En lice, si nous prenons seulement la catégorie des Belles lettres, nous retrouvons
-Les maquisards, de Hemley Boum, publié chez La Cheminanate cette année, — qui a reçu plusieurs prix parmi lesquels, Le Grand Prix littéraire de l’Afrique noire, de l’Adelf, le Prix du Livre Engagé de la Cene Littéraire, et bien d’autres — dont l’auteure a été reçue dans les plus grandes rencontres littéraires de la terre, invitée spéciale au Salon international du livre de Yaoundé.

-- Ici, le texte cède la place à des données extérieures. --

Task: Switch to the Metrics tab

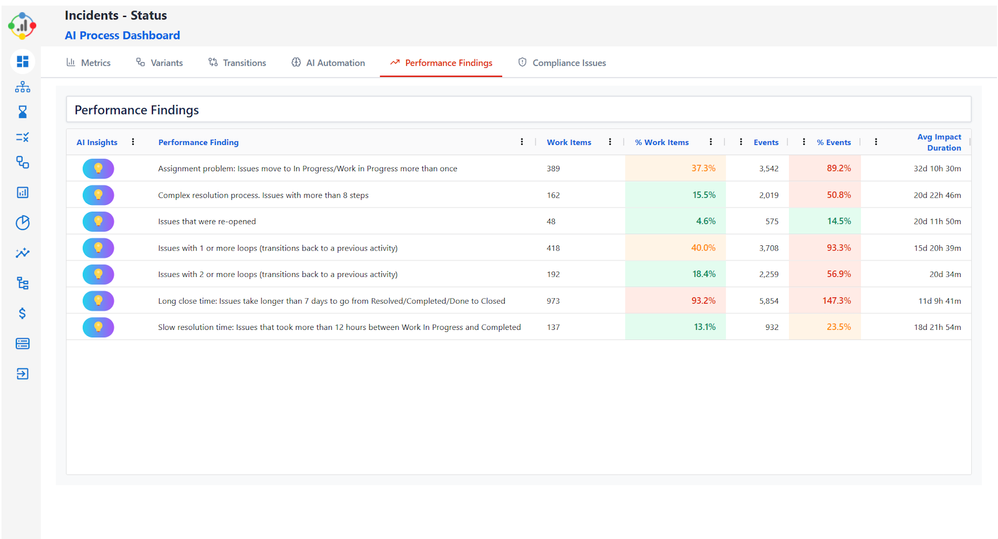Action: coord(88,63)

-Petit piment d’Alain Mabanckou, publié aux éditions du Seuil cette année, et qui a commencé à rafler les distinctions partout sur le monde, et qui est même en cours de traduction en plusieurs langues. Alain Mabanckou lui-même n’étant plus à présenter, après son sacre au Collège de France, tout comme les distinctions telles le prix Renaudot, pour Mémoire de porc-épic, le Grand Prix Littéraire de l’Afrique Noire pour Bleu-blanc-rouge, le prix des Cinq continents de la francophonie, le Prix Ouest-France/Etonnants Voyageurs et le Prix RFO en 2005, pour son roman Verre cassé.
-Le mariage de plaisir du Marocain Tahar Ben Jelloun, — qui a quitté son pays en 1971 — dont le livre La nuit sacrée ayant obtenu le Prix Goncourt en 1987, nous oblige à arrêter sa présentation ici.
Nous n’allons pas citer Le Moabi cinéma de Blick Bassy, publié chez Gallimard, ni les poèmes d’exil de l’emblématique Enoh Meyongmesse !
Et là encore, nous nous arrêtons à trois, comme le ferra le jury officiel. Nous disons qu’avec une telle force de frappe de l’étranger, par des auteurs que nous connaissons tous, il serait difficile, voire, impossible de noter la puissance de l’œuvre 8clos, de Djhamidi Bond, publiée chez Ifrikiya, qui aurait pu également être publiée en Europe et là, ne plus être à la bourse des nombreux camerounais qui ont eu le plaisir et le bonheur de la consommer, ou encore des Grains de silence de Rachelle Aboyoyo A. paru cette année chez Sopecam et dont tous les amoureux de la poésie en parlent.
Cap sur la vigilance !
Il faut absolument repenser les GPAL pour donner la chance aux contributeurs de respecter les textes constitutifs des Grands Prix des Associations Littéraires, GPAL ; le texte étant lui-même ce que l’écrivain a de plus sacré dans sa profession. Nous avons observé (toujours sur cette liste) que plusieurs associations ont présenté les textes de leurs membres, et plus d’une fois, c’est les présidents d’associations qui ont été présenté. On se rappelle qu’aux éditions précédentes, et d’ailleurs selon la Constitution des GPAL, une association ne pouvait pas proposer les textes de ses membres. Il se trouve dont, que beaucoup de textes sélectionnées dans la longue liste, appartiennent aux responsables des associations qui parfois, n’ont même pas de membres, lorsqu’elles ne sont pas tout simplement dans l’illégalité : c’est-à-dire que les auteurs ont présenté eux-mêmes leurs propres textes, changeant ainsi la caractéristique principale du concours, qui ne permettait pas aux auteurs de défendre leurs propres textes. On peut en passant, se demander quel argumentaire a accompagné ces contributions personnelles.
Nous allons saluer, ici, les quinze (15) associations ivoiriennes qui n’ont pas bourdé le plaisir de tenter d’inviter leurs écrivains au Cameroun de Mongo Beti, dans la ville où vécut pendant longtemps, l’un des plus grands rêveurs de sa génération, René Philombe !
En espérant que les organisateurs des GPAL trouveront avec nous des moyens de donner la voix / voie aux voix camerounaises qui s’affaissent au cachot du désespoir, et de ramener la littérature africaine du monde en Afrique, nous nous arrêtons ici pour l’instant, mais le Combat de la littérature Africaine, est celui de l’Afrique Toute Entière.